春雷炸過,嬌兒媚雨,線落成雙,不多時,或青、或黑的石板之上,溼噠噠,冷切切。

半人高的煙囪後方,顏慕白烏髮漸霜,青眉凝白,眸似萬丈之下的寒冰。

遙處,有火把挺近,白雨愛撫,火焰嬌閃。

待近了,顏慕白定睛一看,即是在鹽西坪地和賀蘭堡碰過兩次面,但對方渾然不知的五窟豪俠,分別為老大齊容、老二張眾、老三蒙樊、老四鄭聰、老五李然,他們身後還跟著大批自三山七島而來的劍客,最後到達的是賀蘭山堡嫡親弟子。

“參見堡主!”老三蒙樊帶頭跪伏道。

“起來吧!”吩咐起身的是許冽。

老五李然起身時掃到橋頭,盯著那老闆的半幅屍身,道:“不曾想,堡主竟有如此雅興!”語氣頗為不滿。

許冽轉頭看向賀蘭蘊瑤,笑意盈盈地回道:“此人痴迷斂財,擾了幾位,算是許某這個堡主失職。
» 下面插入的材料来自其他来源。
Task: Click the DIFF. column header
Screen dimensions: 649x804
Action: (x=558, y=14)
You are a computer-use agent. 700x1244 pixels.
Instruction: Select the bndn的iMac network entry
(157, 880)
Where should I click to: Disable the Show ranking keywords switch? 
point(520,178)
”

李然岑笑道:“自是求財得財!想來堡主初時也只是想尋個飽腹而已!”言語中砸出了響雷的動靜。

許冽聽聞,眸現寒光道:“李寨主莫不是西方梵鏡,佛陀座下的善財童子,舒服安逸的日子過久了,竟忘了刀口舔血是何滋味了!”

邃空流轉,場中涼意潺潺。

蒙樊上前一步,抱拳笑說道:“望堡主和夫人見諒,我這五弟年紀尚淺,血靡所見不多。”一貫的圓融之態。
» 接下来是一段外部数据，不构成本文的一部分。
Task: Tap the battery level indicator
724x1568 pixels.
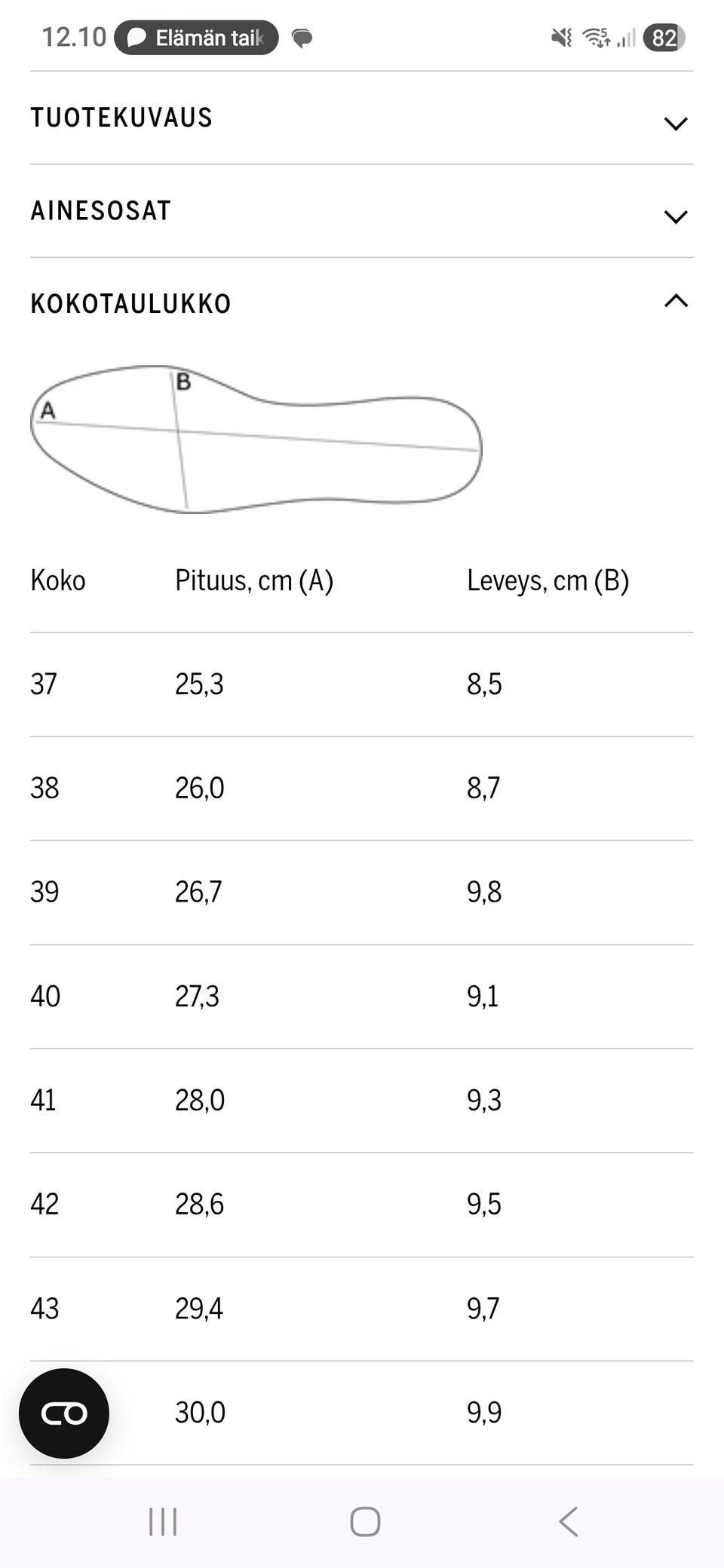Action: (x=664, y=38)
李然不以為意,接著道:“我等甘為二位差遣多日,卻連鳳凰翎中寶藏地圖的一角尚未見到,如今又被帶至此處,說要尋什麼神功殘卷,多日來奔波勞累,卻是連吃完熱湯都是奢望,不說我們如何,你門下這些兄弟呢!他們也都幾夜未曾閤眼。白日裡大夥急著趕路,夜間又一處又一處的掘地探查,我們不是那些鬼東西,可以不吃不喝不睡,堡主既要我們為你二人賣力,總要大氣些,將那金鑼礦圖拿給我們瞧上一眼才是!”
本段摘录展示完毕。